/---

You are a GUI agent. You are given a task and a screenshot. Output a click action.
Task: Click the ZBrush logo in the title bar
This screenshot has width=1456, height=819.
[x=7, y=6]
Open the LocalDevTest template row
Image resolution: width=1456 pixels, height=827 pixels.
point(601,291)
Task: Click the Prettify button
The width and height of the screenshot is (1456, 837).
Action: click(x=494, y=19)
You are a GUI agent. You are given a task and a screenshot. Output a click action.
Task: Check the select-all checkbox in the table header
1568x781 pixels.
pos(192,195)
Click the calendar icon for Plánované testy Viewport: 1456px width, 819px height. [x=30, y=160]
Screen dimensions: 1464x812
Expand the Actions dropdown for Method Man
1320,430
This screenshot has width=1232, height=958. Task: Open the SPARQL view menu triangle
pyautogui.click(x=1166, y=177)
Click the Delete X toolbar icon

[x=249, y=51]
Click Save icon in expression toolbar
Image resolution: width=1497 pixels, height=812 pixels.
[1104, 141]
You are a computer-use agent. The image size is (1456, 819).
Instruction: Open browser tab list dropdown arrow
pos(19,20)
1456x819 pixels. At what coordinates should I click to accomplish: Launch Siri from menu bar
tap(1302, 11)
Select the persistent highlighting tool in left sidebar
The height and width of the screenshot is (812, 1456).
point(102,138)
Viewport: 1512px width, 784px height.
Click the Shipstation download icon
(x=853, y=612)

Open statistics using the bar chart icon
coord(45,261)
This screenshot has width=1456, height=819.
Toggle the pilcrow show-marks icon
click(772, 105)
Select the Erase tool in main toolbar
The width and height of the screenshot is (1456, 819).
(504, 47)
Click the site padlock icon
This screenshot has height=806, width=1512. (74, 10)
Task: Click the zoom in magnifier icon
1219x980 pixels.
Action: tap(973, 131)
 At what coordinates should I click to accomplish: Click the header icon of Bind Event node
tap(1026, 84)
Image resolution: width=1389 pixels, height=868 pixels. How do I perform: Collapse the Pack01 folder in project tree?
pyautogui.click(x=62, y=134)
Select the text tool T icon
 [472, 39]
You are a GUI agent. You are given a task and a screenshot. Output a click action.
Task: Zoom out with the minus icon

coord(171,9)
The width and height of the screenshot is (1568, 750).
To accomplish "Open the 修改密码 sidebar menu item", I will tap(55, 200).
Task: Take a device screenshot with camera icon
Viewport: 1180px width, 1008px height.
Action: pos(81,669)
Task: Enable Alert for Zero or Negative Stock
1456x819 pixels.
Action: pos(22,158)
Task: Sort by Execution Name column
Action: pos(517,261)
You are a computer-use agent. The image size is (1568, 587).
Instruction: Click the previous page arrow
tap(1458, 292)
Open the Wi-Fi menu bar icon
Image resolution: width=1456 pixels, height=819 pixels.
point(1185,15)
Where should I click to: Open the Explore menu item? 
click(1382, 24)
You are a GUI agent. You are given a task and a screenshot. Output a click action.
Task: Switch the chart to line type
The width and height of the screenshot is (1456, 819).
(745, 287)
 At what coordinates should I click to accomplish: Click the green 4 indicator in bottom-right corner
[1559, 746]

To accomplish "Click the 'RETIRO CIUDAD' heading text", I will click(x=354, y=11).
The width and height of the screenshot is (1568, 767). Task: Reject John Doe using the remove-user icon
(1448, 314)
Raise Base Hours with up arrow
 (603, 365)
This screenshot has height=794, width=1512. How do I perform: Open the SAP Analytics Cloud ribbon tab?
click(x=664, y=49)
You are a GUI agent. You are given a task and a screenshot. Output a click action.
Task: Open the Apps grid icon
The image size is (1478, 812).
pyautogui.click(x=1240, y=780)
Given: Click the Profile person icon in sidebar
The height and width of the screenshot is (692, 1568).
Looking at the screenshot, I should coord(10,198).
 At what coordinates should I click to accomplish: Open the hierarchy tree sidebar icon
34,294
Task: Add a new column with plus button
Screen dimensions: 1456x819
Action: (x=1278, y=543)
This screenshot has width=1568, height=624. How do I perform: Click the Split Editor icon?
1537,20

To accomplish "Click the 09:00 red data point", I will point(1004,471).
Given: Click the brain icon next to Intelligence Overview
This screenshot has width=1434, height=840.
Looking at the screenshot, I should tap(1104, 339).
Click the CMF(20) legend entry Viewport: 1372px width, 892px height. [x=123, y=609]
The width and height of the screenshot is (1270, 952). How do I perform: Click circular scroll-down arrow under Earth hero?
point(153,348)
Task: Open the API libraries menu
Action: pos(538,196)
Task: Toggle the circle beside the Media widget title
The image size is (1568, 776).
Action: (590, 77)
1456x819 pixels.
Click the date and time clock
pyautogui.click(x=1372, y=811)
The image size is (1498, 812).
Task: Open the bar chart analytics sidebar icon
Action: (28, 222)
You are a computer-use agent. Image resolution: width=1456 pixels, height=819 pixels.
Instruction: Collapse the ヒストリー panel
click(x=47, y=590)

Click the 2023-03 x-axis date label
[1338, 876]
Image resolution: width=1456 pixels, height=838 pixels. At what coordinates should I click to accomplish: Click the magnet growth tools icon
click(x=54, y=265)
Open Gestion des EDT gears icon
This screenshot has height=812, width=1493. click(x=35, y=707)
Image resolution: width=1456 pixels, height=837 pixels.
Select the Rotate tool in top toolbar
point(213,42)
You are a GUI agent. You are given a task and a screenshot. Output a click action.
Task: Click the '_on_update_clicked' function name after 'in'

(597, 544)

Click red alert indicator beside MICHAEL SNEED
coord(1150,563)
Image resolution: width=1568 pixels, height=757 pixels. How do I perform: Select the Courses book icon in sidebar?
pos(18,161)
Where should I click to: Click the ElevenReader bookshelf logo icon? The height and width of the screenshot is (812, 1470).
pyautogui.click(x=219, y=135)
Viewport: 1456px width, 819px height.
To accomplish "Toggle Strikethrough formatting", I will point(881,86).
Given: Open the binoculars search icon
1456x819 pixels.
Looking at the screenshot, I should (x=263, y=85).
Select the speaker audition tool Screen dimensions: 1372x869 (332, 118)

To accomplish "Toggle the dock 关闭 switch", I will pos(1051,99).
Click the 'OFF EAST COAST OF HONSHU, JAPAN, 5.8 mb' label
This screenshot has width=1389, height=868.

\---

— WORK REQUEST —
Return exactly the opening lines of the listing above, ending with the line that has "Task: Click the zoom in magnifier icon".

— EXERCISE RESPONSE —
You are a GUI agent. You are given a task and a screenshot. Output a click action.
Task: Click the ZBrush logo in the title bar
This screenshot has width=1456, height=819.
[x=7, y=6]
Open the LocalDevTest template row
Image resolution: width=1456 pixels, height=827 pixels.
point(601,291)
Task: Click the Prettify button
The width and height of the screenshot is (1456, 837).
Action: click(x=494, y=19)
You are a GUI agent. You are given a task and a screenshot. Output a click action.
Task: Check the select-all checkbox in the table header
1568x781 pixels.
pos(192,195)
Click the calendar icon for Plánované testy Viewport: 1456px width, 819px height. [x=30, y=160]
Screen dimensions: 1464x812
Expand the Actions dropdown for Method Man
1320,430
This screenshot has width=1232, height=958. Task: Open the SPARQL view menu triangle
pyautogui.click(x=1166, y=177)
Click the Delete X toolbar icon

[x=249, y=51]
Click Save icon in expression toolbar
Image resolution: width=1497 pixels, height=812 pixels.
[1104, 141]
You are a computer-use agent. The image size is (1456, 819).
Instruction: Open browser tab list dropdown arrow
pos(19,20)
1456x819 pixels. At what coordinates should I click to accomplish: Launch Siri from menu bar
tap(1302, 11)
Select the persistent highlighting tool in left sidebar
The height and width of the screenshot is (812, 1456).
point(102,138)
Viewport: 1512px width, 784px height.
Click the Shipstation download icon
(x=853, y=612)

Open statistics using the bar chart icon
coord(45,261)
This screenshot has width=1456, height=819.
Toggle the pilcrow show-marks icon
click(772, 105)
Select the Erase tool in main toolbar
The width and height of the screenshot is (1456, 819).
(504, 47)
Click the site padlock icon
This screenshot has height=806, width=1512. (74, 10)
Task: Click the zoom in magnifier icon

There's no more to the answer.